The plan was that Romagos would envelop himself in concealment, sneak around behind the skirmish line, and bring down as many of the enemy as he could. He would start with the healers, which in turn would make it easier to bring down the frontline fighters, known as tanks.
When the barrier dropped and the match started, Alan pressed F2 and his character turned invisible.
Then he hit the backtick key and typed a very special command. A world away—he knew not where—his request was answered in the affirmative.
His invisible sash changed colors from blue to red and put the Knife of Night to work on his former guild. He tore through the back ranks in under a minute. By the time his stealth effect timed out, the Swords of Tyndalos had won. Alan didn’t concern himself with the mopping up. He logged out of the game and opened a web browser. When he checked his account balance, there it was! Thirty thousand dollars in cold digital currency. Alan giggled. This was an act of treachery that would live forever. Nobody had ever done it before, and he was sure that both the game developers and the players would work hard to make sure that no one could ever do it again. He had changed the game forever.
But most important to Alan was that he had planned, plotted, and executed a perfect crime.
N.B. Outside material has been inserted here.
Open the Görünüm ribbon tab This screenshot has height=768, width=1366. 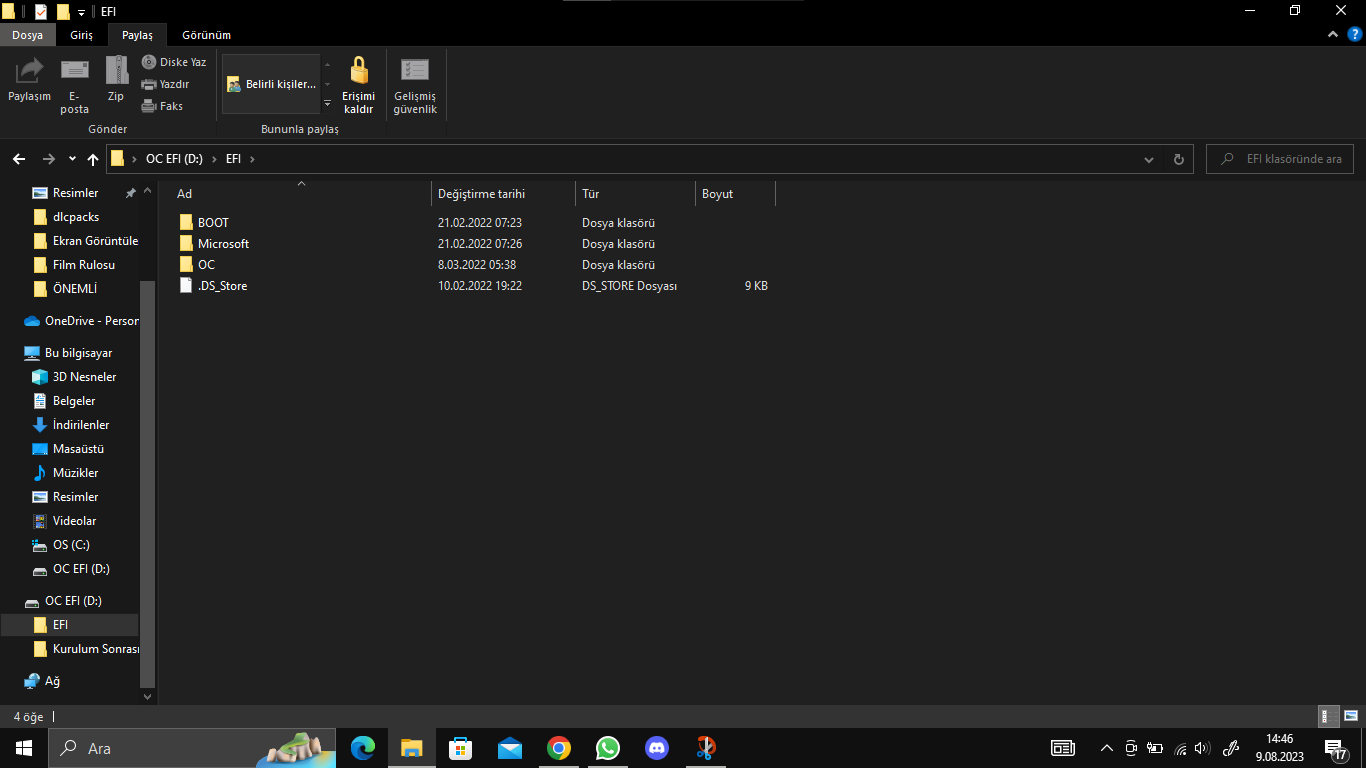click(206, 35)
It wasn’t against any laws in the real world, but he had broken laws and customs and trusts—the norms of reasonable behavior—and been well paid for it. He closed his laptop and got up.
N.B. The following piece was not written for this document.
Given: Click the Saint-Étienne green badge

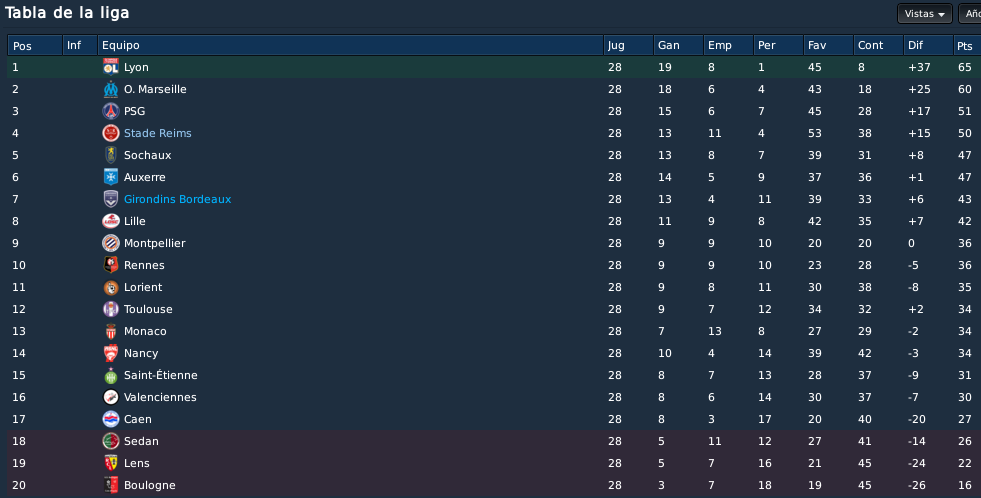Looking at the screenshot, I should [111, 375].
The urge to play the game, which had once been all-consuming, was now gone and would never return.
Thirty thousands of dollars. He could understand, but he co
uldn’t believe it. He knew what the game had meant to him and what it meant to other people, but that the Red Swords would take up a collection, and pay that much for dominance in a game, a game that wasn’t in any way real…
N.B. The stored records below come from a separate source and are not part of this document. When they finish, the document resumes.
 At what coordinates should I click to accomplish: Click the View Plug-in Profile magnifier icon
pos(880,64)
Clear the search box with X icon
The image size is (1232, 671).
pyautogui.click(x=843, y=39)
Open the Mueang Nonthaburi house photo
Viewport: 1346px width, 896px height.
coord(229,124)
Because that’s what this crime had done for him. It had made it real. Alan didn’t need money. Nobody needed money with Uncle Tommats around. But Uncle Tommats’s gifts always came with strings and control. He liked his uncle, even though he was pretty sure his uncle had gotten his dad sent to prison so he could rail his mom. From what he knew of his dad, Alan was pretty sure he was better off with his uncle. But Alan would never be his own man trapped under Tommats’s wing.
He wanted a place in the world. A challenge, an identity. Mom wanted him to go to college. Uncle Tommats wanted him to go to college. But Alan thought that was for suckers. He wanted to be a criminal, not like his dad, but like his uncle. He hadn’t gone to college. And he was rollin’ in cash. He didn’t put up with shit from anybody.
Why not? He watched the news. They were all criminals. Everybody successful was shady about something. And everybody knew it. Playing it straight and working hard was for suckers. So was trust. Nah, man, he wasn’t gonna be a gangster, or a mobster. He wanted to be an organized, quantified criminal. For real. Besides, he was smart. Smart people really shouldn’t have to work hard.
He got up and snagged a Diet Coke from the fridge. He tried watching TV, but his attention span didn’t let him lock on to anything.
TWO
When the fan on his laptop stopped, Alan opened it again. His chat program was going nuts. Questions, death threats, people wanting to know what the hell had happened. He killed the window and the program. In an instant, all that bored him. He had been a somebody, but not in the real world. He had pulled a job, but not in the real world. He needed…
He didn’t know what he needed, but he needed something more.